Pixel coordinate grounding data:
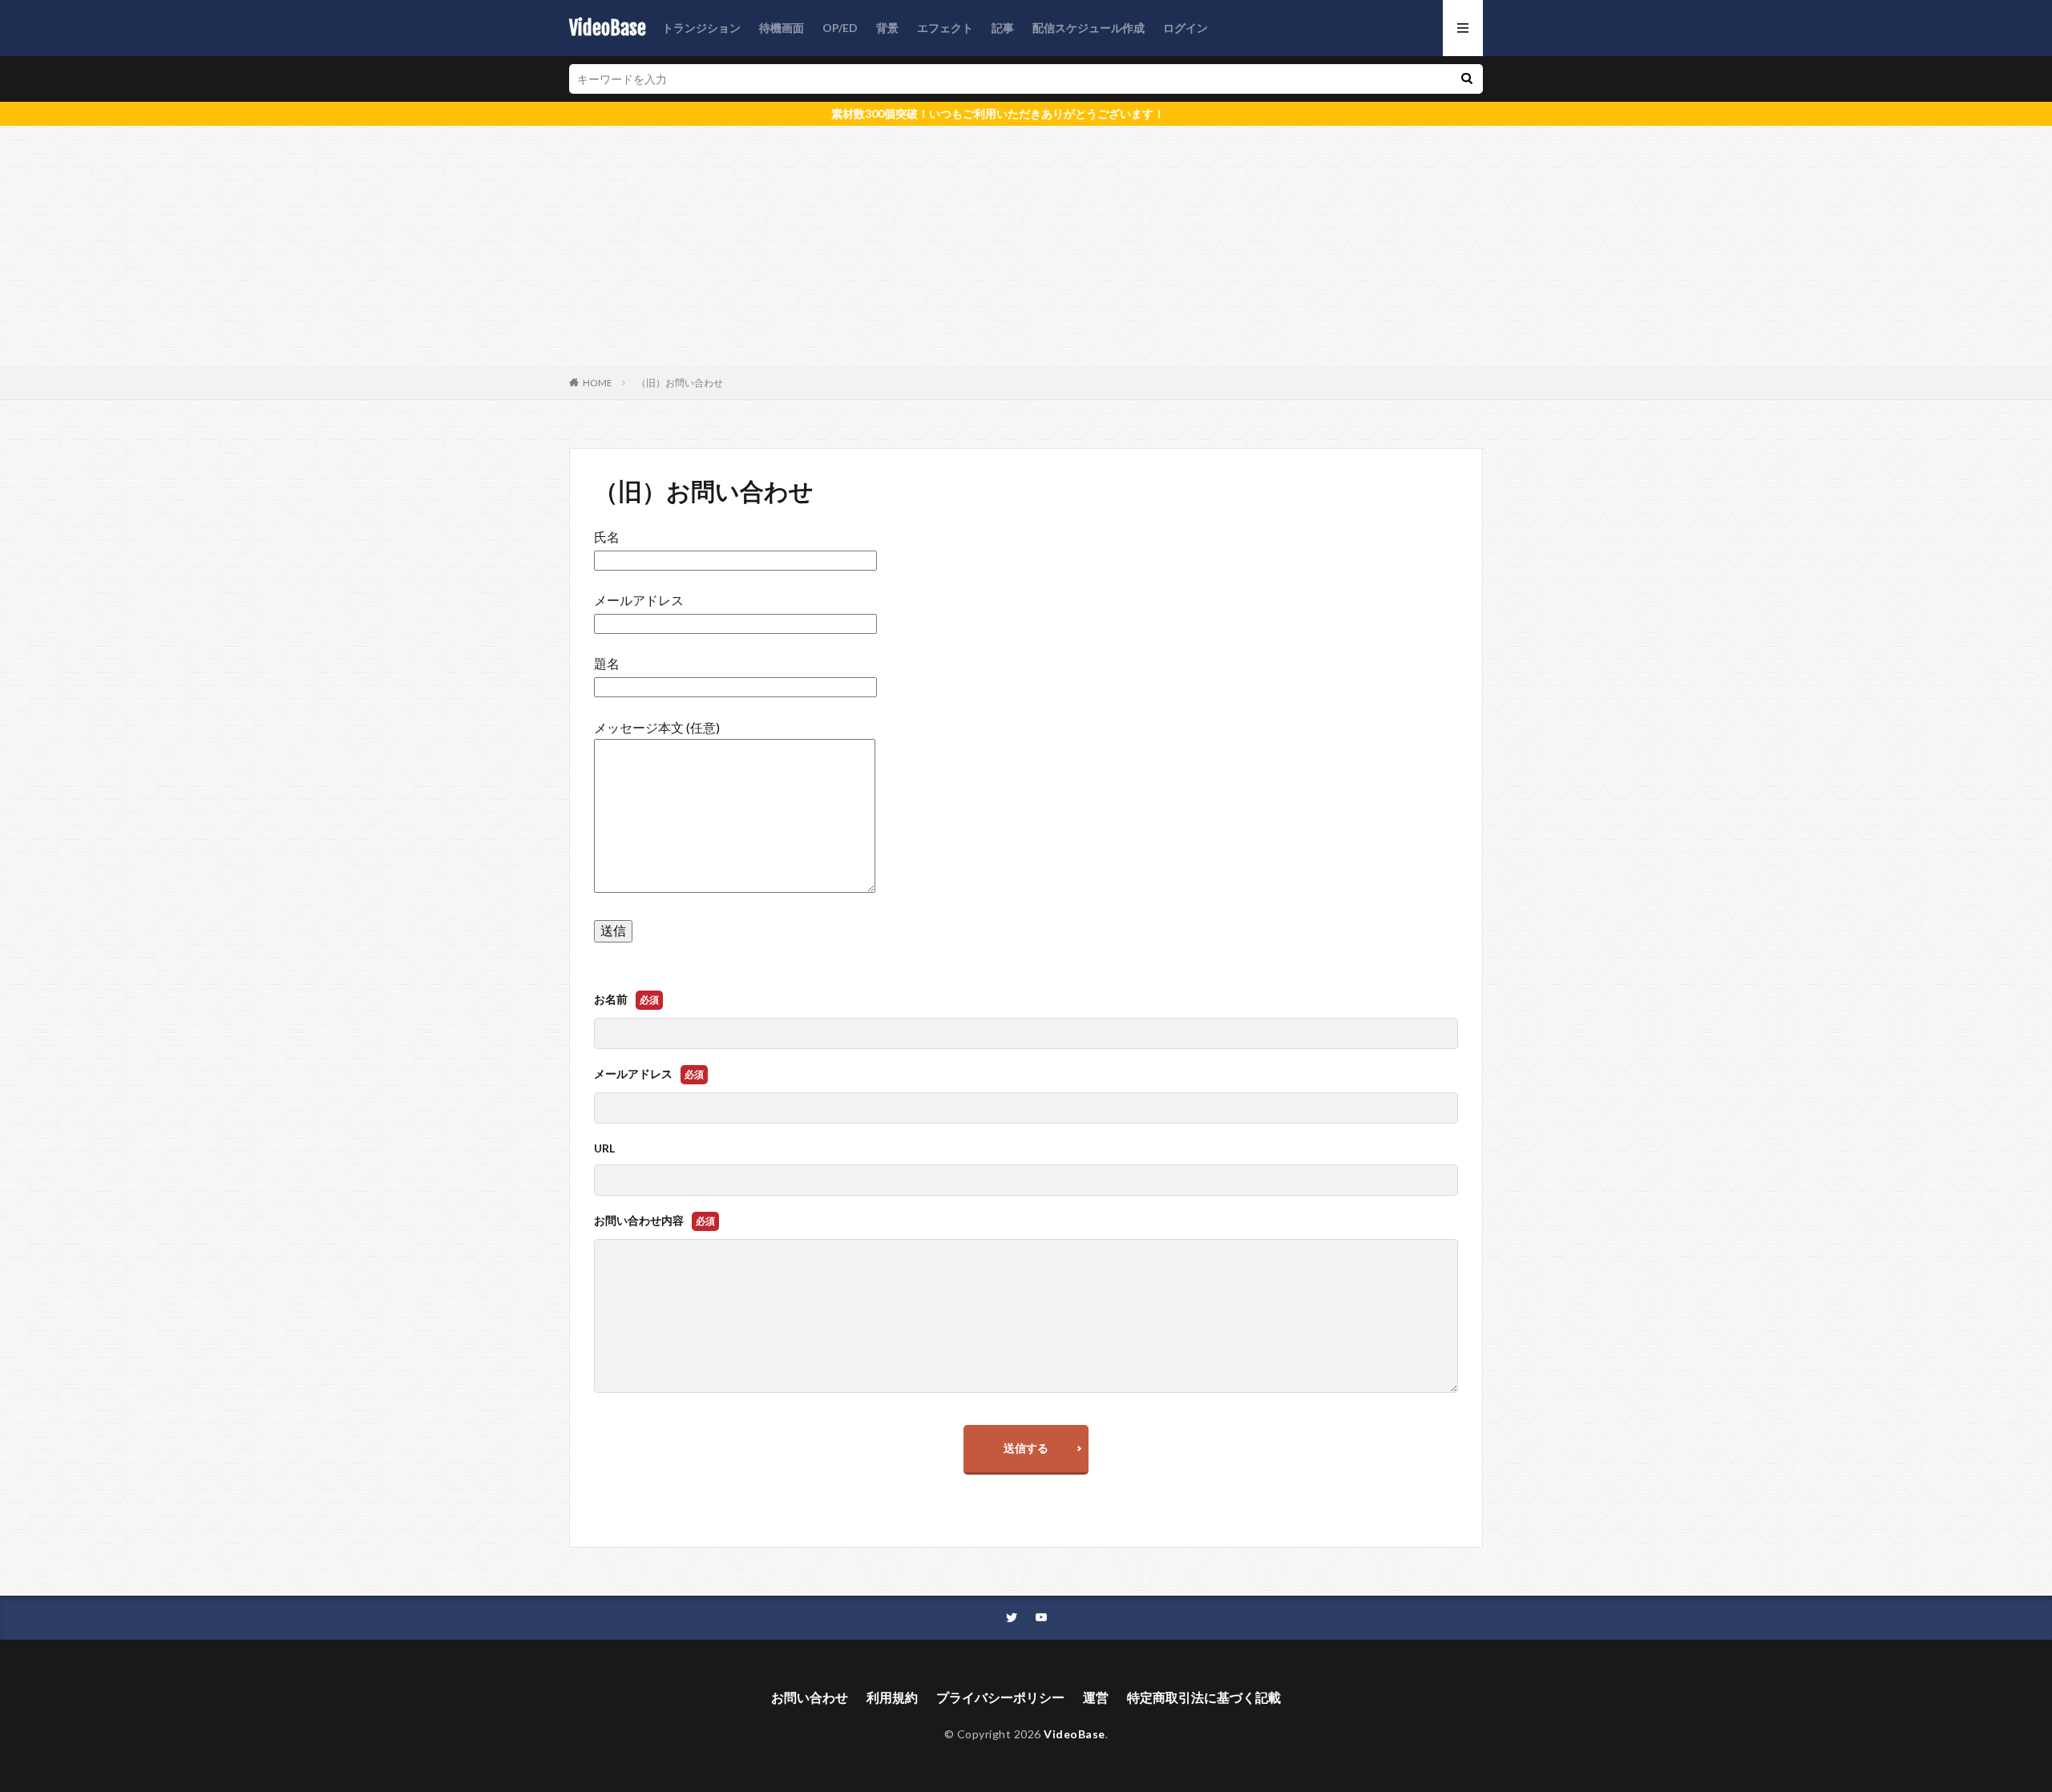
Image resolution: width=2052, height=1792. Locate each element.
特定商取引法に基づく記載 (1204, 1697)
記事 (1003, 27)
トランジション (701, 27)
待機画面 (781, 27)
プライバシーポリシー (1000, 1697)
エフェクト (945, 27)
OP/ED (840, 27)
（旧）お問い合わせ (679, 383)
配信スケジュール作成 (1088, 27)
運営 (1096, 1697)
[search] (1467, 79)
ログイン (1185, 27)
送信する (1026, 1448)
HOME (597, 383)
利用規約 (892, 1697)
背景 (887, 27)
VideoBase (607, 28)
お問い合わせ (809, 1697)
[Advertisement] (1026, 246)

==

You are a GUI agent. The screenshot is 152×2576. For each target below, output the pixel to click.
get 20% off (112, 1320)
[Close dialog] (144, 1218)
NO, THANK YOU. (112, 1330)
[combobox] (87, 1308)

__WORK TO COMPLETE__: Look above for the line holding "Image resolution: width=2052, height=1792.". Print it and every line after it, exactly, through the line holding "[Advertisement] (1026, 246)".

__ANSWER TO THIS TASK__:
Image resolution: width=2052, height=1792. Locate each element.
特定商取引法に基づく記載 (1204, 1697)
記事 (1003, 27)
トランジション (701, 27)
待機画面 (781, 27)
プライバシーポリシー (1000, 1697)
エフェクト (945, 27)
OP/ED (840, 27)
（旧）お問い合わせ (679, 383)
配信スケジュール作成 (1088, 27)
運営 (1096, 1697)
[search] (1467, 79)
ログイン (1185, 27)
送信する (1026, 1448)
HOME (597, 383)
利用規約 (892, 1697)
背景 (887, 27)
VideoBase (607, 28)
お問い合わせ (809, 1697)
[Advertisement] (1026, 246)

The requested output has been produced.